DATA PROVIDED:

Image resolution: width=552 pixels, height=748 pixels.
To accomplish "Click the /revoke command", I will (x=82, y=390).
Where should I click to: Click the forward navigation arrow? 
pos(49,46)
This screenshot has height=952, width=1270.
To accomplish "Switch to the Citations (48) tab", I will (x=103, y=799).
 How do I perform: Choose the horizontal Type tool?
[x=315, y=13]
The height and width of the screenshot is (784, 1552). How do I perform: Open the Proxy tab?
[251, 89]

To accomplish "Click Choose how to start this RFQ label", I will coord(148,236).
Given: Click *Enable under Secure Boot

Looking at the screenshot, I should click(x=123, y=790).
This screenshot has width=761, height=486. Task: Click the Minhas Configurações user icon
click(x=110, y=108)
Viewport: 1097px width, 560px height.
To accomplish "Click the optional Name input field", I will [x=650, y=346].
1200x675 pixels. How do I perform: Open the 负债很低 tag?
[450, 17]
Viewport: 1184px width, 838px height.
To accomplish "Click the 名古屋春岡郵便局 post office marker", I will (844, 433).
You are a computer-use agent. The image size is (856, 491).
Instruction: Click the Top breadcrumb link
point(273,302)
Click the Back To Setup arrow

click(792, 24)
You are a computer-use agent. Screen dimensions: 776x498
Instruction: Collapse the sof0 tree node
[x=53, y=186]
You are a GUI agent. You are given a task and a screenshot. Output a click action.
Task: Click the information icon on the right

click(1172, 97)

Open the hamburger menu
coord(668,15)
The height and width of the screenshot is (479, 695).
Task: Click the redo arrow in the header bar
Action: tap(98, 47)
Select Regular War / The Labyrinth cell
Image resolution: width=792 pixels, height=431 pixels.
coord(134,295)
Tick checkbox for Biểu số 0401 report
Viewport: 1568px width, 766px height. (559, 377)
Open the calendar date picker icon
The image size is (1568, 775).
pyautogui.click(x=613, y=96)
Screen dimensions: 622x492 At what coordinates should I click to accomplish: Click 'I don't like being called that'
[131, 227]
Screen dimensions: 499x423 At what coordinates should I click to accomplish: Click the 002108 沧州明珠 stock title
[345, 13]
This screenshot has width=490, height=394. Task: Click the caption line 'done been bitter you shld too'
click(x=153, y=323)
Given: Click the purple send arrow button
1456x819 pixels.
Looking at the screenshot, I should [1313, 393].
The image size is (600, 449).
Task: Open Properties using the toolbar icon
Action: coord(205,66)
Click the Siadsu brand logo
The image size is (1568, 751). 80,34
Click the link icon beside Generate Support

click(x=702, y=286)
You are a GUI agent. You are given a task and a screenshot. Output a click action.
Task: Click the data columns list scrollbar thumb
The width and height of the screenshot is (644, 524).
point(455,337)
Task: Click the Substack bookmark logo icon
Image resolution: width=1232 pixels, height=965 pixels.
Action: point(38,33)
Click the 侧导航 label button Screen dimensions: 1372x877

WRITTEN EXERCISE:
Reproduce all of the records above, replacing "How do I perform" with "How can I perform" wherever it occurs and leaving everything else unchanged.

OUTPUT FOR THIS EXERCISE:
Image resolution: width=552 pixels, height=748 pixels.
To accomplish "Click the /revoke command", I will (x=82, y=390).
Where should I click to: Click the forward navigation arrow? 
pos(49,46)
This screenshot has height=952, width=1270.
To accomplish "Switch to the Citations (48) tab", I will (x=103, y=799).
 How can I perform: Choose the horizontal Type tool?
[x=315, y=13]
The height and width of the screenshot is (784, 1552). How can I perform: Open the Proxy tab?
[251, 89]

To accomplish "Click Choose how to start this RFQ label", I will coord(148,236).
Given: Click *Enable under Secure Boot

Looking at the screenshot, I should click(x=123, y=790).
This screenshot has width=761, height=486. Task: Click the Minhas Configurações user icon
click(x=110, y=108)
Viewport: 1097px width, 560px height.
To accomplish "Click the optional Name input field", I will [x=650, y=346].
1200x675 pixels. How can I perform: Open the 负债很低 tag?
[450, 17]
Viewport: 1184px width, 838px height.
To accomplish "Click the 名古屋春岡郵便局 post office marker", I will (844, 433).
You are a computer-use agent. The image size is (856, 491).
Instruction: Click the Top breadcrumb link
point(273,302)
Click the Back To Setup arrow

click(792, 24)
You are a computer-use agent. Screen dimensions: 776x498
Instruction: Collapse the sof0 tree node
[x=53, y=186]
You are a GUI agent. You are given a task and a screenshot. Output a click action.
Task: Click the information icon on the right

click(1172, 97)

Open the hamburger menu
coord(668,15)
The height and width of the screenshot is (479, 695).
Task: Click the redo arrow in the header bar
Action: tap(98, 47)
Select Regular War / The Labyrinth cell
Image resolution: width=792 pixels, height=431 pixels.
coord(134,295)
Tick checkbox for Biểu số 0401 report
Viewport: 1568px width, 766px height. (559, 377)
Open the calendar date picker icon
The image size is (1568, 775).
pyautogui.click(x=613, y=96)
Screen dimensions: 622x492 At what coordinates should I click to accomplish: Click 'I don't like being called that'
[131, 227]
Screen dimensions: 499x423 At what coordinates should I click to accomplish: Click the 002108 沧州明珠 stock title
[345, 13]
This screenshot has width=490, height=394. Task: Click the caption line 'done been bitter you shld too'
click(x=153, y=323)
Given: Click the purple send arrow button
1456x819 pixels.
Looking at the screenshot, I should [1313, 393].
The image size is (600, 449).
Task: Open Properties using the toolbar icon
Action: coord(205,66)
Click the Siadsu brand logo
The image size is (1568, 751). 80,34
Click the link icon beside Generate Support

click(x=702, y=286)
You are a GUI agent. You are given a task and a screenshot. Output a click action.
Task: Click the data columns list scrollbar thumb
The width and height of the screenshot is (644, 524).
point(455,337)
Task: Click the Substack bookmark logo icon
Image resolution: width=1232 pixels, height=965 pixels.
Action: point(38,33)
Click the 侧导航 label button Screen dimensions: 1372x877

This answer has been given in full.